He has also proposed legislative action to prohibit companies from those countries — China, Cuba, Russia, Iran, North Korea, Syria, and Venezuela — from buying agricultural land and land around Florida’s 21 military bases. Lawmakers raised concerns earlier this year that China is buying up agricultural land near military bases in an effort to monitor electronic communications and base activities.
Last year, DeSantis signed legislation requiring the disclosure of foreign donations of $50,000 or more to higher-education institutions in Florida. He has since called for legislation to prohibit any gifts to schools connected to a country of concern, and restrictions and preconditions on researchers from those countries.
“This is really a mechanism for the CCP to expand propaganda in the United States,” he said, noting that a college in Miami-Dade County recently short-circuited a Chinese Confucius Institute on its campus. “Why would you want a CCP operation in Miami of all places, where people understand the malevolence of this ideology.”
Speaking at Mar-a-Lago in February, DeSantis expressed support for legislation that would allow Floridians to carry concealed weapons without a permit. He has since repeatedly reiterated his desire to sign a constitutional-carry bill, according to news reports.
DeSantis said he doesn’t believe “government bureaucrat[s]” should be able to “stymie your ability to exercise your constitutional rights.”
“I can’t tell you if it’s going to be next week, six months, but I can tell you before I am done as governor, we will have a signature on that bill,” DeSantis said in May, according to USA Today Network — Florida.
Passidomo said she hasn’t had an in-depth discussion with DeSantis on the topic. “The devil is in the details,” she said, specifically noting firearms training and what she sees as a need to do more to assess threats, including identifying and tracking students who make credible threats to schools. “We don’t have a statewide database that tracks those kids,” she said.
“I don’t know what’s going to happen” on constitutional carry, Passidomo said. “There are so many things that we’re going to be doing this session. We’ll see on that.”
Further Expansion of School Choice
Just last year, Florida passed a massive expansion of school choice with a bill to substantially grow a program that provides low-income and working-class families with scholarships to pay private-school tuition. Last summer’s U.S. Supreme Court ruling in Carson v. Maine that it is unconstitutional to exclude religious schools from state tuition-assistance programs could open the door for an even greater expansion of school choice in the Sunshine State.

- **EXERCISE INSTRUCTIONS**
A. Name every country the Florida legislation passage lists as a country whose companies would be barred from buying agricultural land and land around military bases.
B. From the Florida legislation passage, print the part that opens with the words containing "Speaking at Mar-a-Lago" and closes with "to news reports.".

- **SUPPLIED INFORMATION**
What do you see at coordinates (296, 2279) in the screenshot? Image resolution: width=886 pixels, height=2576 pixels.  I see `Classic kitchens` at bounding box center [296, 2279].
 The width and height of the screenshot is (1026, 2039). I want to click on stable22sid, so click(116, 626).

- **SOLVED TASKS**
A. China, Cuba, Russia, Iran, North Korea, Syria, Venezuela

B.
Speaking at Mar-a-Lago in February, DeSantis expressed support for legislation that would allow Floridians to carry concealed weapons without a permit. He has since repeatedly reiterated his desire to sign a constitutional-carry bill, according to news reports.